By Sis. Anna Muhammad, NOFA/Mass Food Access Director
In August 2022, Tapley Garden in Springfield, MA celebrated a milestone by hosting a Soil Health Day. Sponsored by the Massachusetts Department of Agriculture’s Coordinated Soil Health Program, and in conjunction with American Farmland Trust, the Soil Health Day at Tapley Garden focused on soil practices that were developed over time and now are being used to grow healthy and abundant harvests that feed the families of Tapley Court Apartments and the surrounding community.
Ruben Parrilla, NOFA/Mass Soil Technical Assistance Coordinator, gave a presentation on the signs of soil health that most backyard and community gardeners can recognize. Ruben spoke about how sophisticated tools such as a penetrometer, which measures compaction, and simpler tools, like sticks, can help determine the condition of soil and tell us how plant roots are growing. He also touched on the importance of microbial life in the soil and how the soil’s texture and condition of the plants growing in it are good indicators of soil health.
Agnes Frias, NOFA/Mass’s Bioremediation Project Assistant, led a garden tour and talked a little about the use of companion planting in the garden. Agnes and I spoke about some of the soil health practices that we have been using in the garden during the 5 years of the program. Some of the techniques include planting cover crops, mulching with comfrey and wood chips and working with Indigenous Microorganisms.
Participants were also treated to an herbal medicine demonstration by Sis. Aminah Muhammad, a Certified Herbalist from Boston. She demonstrated how to make simple teas using tulsi basil and feverfew herbs. Both herbs are grown in the Tapley Garden. Sis. Aminah led a discussion on the historical nature of working with herbal remedies, especially in BIPOC communities, which has historically been very important to the health and wellness of community members.

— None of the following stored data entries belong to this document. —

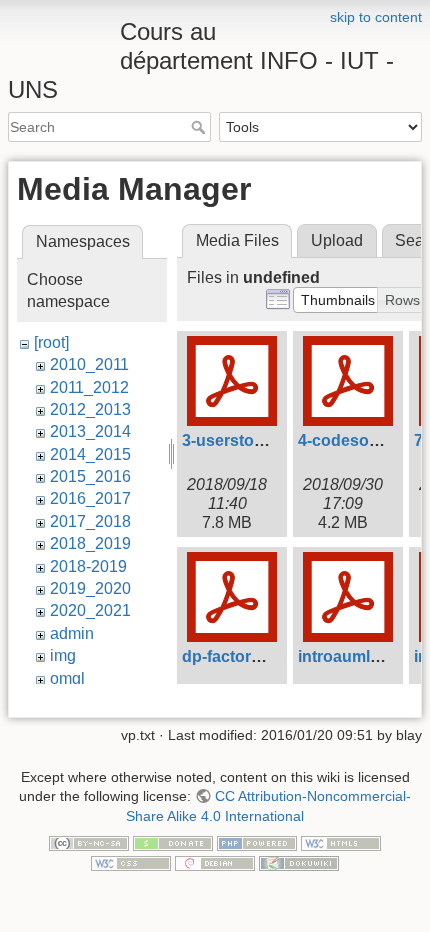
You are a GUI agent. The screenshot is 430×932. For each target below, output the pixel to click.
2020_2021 (90, 610)
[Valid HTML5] (341, 843)
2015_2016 (90, 476)
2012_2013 (90, 409)
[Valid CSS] (131, 862)
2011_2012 (89, 387)
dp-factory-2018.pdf (256, 656)
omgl (67, 678)
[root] (51, 342)
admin (72, 633)
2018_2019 (90, 543)
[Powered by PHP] (257, 843)
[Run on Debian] (215, 862)
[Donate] (173, 843)
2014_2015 (90, 454)
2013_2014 (90, 431)
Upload (337, 240)
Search (200, 127)
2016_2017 (90, 498)
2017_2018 (90, 521)
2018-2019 (88, 566)
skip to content (376, 17)
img (63, 655)
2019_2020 (90, 588)
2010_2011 (89, 364)
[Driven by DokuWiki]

The Tapley Garden and the Youth Agricultural Science Program is a partnership between Home City Housing and NOFA/Mass. It has been funded in part by a grant received by Home City Housing from The New England Grassroots Environmental Fund. If you would like to learn more about the NOFA/Mass Food Access Program or to donate to the program, visit nofamass.org/food-access/ or contact Sis. Anna Gilbert-Muhammad at email@example.com. If you would like more information about NOFA/Mass’s Soil Technical Assistance Program, visit nofamass.org/nofa-mass-technical-assistance/ or contact Ruben Parrilla at firstname.lastname@example.org.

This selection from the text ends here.